**DATA SUPPLIED**
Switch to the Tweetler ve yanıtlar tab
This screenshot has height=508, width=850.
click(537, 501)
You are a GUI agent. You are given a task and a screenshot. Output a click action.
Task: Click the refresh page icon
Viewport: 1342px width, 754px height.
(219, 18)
--
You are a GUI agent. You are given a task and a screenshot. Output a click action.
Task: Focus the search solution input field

**WHAT THE TASK ASKS**
Copy out each line of the items above that contains the word "width". Case counts, so match uppercase and lowercase letters exactly.

**THE REPLY**
This screenshot has height=508, width=850.
Viewport: 1342px width, 754px height.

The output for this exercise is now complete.